[Problem statement] Lines below that hold the word "Sort" must be copied in full.

━━━━━━━━

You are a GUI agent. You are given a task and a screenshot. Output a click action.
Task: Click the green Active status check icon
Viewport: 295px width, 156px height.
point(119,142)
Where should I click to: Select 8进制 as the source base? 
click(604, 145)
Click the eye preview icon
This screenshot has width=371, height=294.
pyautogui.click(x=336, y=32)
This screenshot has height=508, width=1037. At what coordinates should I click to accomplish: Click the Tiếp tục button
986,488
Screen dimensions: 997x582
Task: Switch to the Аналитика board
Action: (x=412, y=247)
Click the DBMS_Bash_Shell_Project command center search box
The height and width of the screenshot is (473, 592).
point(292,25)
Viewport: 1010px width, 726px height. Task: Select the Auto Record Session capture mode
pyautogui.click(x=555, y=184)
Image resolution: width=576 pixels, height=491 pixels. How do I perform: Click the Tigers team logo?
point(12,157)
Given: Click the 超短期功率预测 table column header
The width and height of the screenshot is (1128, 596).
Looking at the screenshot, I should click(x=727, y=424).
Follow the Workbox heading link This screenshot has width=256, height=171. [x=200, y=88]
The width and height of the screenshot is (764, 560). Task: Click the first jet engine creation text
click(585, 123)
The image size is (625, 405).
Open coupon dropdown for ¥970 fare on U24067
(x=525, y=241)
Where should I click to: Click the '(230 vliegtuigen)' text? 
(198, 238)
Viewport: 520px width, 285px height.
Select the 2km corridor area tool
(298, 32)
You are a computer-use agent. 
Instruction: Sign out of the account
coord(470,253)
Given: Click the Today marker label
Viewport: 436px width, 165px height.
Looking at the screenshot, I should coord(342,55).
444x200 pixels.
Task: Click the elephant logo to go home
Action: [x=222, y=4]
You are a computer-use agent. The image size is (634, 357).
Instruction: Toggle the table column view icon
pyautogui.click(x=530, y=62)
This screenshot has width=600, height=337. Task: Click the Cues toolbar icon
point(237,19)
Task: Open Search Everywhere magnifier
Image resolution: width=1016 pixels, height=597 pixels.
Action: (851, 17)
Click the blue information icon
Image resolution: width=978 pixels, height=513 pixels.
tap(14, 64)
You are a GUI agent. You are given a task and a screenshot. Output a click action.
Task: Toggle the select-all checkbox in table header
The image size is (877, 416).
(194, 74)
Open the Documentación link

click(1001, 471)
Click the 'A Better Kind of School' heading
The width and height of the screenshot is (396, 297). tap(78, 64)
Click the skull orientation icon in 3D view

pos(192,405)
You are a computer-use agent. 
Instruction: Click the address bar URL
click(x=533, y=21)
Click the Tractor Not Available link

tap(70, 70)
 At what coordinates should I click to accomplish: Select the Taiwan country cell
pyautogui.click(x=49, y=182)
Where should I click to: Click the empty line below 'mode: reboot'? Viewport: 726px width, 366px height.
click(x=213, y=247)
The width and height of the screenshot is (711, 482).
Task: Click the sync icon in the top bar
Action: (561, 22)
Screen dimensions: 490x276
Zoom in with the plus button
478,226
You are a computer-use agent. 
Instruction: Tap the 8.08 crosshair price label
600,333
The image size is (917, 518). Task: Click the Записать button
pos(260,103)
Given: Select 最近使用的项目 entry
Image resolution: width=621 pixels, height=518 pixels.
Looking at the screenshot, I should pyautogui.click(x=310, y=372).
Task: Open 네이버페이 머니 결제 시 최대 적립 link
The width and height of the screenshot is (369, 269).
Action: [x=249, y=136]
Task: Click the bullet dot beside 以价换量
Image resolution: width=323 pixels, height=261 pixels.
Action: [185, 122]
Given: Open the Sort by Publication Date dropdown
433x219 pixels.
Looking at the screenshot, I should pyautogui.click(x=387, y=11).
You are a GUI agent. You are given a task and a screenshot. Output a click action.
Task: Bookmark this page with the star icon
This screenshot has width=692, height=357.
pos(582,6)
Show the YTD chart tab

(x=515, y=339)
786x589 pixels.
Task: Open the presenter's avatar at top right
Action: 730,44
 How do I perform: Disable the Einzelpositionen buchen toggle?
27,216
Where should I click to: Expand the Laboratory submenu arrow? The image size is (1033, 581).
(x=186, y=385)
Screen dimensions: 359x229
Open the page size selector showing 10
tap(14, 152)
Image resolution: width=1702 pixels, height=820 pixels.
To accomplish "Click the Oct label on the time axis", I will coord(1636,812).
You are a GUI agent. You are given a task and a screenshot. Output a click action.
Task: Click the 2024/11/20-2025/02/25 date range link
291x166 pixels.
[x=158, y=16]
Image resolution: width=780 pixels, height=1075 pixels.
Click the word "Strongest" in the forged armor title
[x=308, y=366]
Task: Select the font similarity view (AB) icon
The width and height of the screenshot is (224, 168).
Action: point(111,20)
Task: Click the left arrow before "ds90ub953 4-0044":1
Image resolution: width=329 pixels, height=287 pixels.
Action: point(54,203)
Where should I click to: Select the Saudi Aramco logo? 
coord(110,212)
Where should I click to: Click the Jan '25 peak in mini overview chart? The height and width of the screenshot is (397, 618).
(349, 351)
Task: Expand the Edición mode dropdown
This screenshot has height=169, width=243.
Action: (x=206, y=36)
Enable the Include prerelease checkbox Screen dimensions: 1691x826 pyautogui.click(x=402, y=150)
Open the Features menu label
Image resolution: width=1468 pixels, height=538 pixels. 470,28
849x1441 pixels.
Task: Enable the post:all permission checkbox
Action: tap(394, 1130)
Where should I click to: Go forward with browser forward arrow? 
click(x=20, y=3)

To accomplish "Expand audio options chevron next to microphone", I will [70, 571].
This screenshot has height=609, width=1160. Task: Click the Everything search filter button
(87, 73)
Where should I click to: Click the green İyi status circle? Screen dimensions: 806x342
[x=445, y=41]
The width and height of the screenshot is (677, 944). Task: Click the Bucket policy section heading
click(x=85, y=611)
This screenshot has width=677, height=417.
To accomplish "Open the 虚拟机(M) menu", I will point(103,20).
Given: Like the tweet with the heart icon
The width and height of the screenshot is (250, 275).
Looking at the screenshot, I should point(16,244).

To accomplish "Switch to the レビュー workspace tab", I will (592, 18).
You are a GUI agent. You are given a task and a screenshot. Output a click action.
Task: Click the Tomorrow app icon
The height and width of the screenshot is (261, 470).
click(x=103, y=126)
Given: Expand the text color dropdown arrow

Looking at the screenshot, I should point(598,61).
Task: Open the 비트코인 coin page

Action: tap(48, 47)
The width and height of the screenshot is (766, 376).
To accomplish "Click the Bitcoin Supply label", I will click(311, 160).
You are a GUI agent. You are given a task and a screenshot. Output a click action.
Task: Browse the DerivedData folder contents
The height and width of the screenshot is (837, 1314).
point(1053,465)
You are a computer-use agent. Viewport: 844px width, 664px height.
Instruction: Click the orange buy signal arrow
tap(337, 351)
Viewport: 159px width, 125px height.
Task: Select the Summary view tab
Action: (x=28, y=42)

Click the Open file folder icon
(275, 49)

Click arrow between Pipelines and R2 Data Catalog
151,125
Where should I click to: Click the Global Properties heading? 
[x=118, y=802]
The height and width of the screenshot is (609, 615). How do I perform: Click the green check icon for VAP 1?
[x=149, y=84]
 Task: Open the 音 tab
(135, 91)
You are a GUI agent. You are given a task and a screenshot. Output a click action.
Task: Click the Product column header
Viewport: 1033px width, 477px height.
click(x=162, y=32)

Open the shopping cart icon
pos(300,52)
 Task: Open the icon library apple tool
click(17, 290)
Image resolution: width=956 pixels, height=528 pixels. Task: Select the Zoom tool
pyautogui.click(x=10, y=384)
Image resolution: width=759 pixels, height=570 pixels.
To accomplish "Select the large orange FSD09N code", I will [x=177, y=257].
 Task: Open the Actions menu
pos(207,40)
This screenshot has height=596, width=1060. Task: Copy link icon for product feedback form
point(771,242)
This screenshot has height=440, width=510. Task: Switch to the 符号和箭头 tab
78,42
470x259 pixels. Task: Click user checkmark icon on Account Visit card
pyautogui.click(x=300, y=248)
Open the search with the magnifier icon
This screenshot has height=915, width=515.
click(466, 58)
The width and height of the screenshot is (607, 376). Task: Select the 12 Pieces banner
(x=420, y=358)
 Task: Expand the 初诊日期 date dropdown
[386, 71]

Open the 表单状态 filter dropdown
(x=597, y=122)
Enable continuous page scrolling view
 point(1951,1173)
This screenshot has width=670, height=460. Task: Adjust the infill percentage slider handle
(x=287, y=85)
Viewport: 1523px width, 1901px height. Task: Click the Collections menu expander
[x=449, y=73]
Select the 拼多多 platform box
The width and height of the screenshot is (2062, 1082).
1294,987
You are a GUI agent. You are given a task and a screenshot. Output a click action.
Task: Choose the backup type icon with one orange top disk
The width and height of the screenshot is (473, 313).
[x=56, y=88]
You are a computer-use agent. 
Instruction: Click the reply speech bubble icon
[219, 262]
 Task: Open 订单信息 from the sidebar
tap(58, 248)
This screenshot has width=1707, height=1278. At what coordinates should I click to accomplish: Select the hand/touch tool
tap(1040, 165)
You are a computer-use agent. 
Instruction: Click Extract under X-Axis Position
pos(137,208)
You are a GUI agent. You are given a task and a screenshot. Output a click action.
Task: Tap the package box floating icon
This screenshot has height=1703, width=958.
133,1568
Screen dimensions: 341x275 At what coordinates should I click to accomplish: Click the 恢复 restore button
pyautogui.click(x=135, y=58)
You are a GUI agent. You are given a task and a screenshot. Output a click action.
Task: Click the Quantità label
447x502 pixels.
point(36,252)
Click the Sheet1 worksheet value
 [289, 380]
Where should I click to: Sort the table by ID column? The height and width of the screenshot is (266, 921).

━━━━━━━━

[Response to this task]
Given: Open the Sort by Publication Date dropdown
Where should I click to: Sort the table by ID column? The height and width of the screenshot is (266, 921).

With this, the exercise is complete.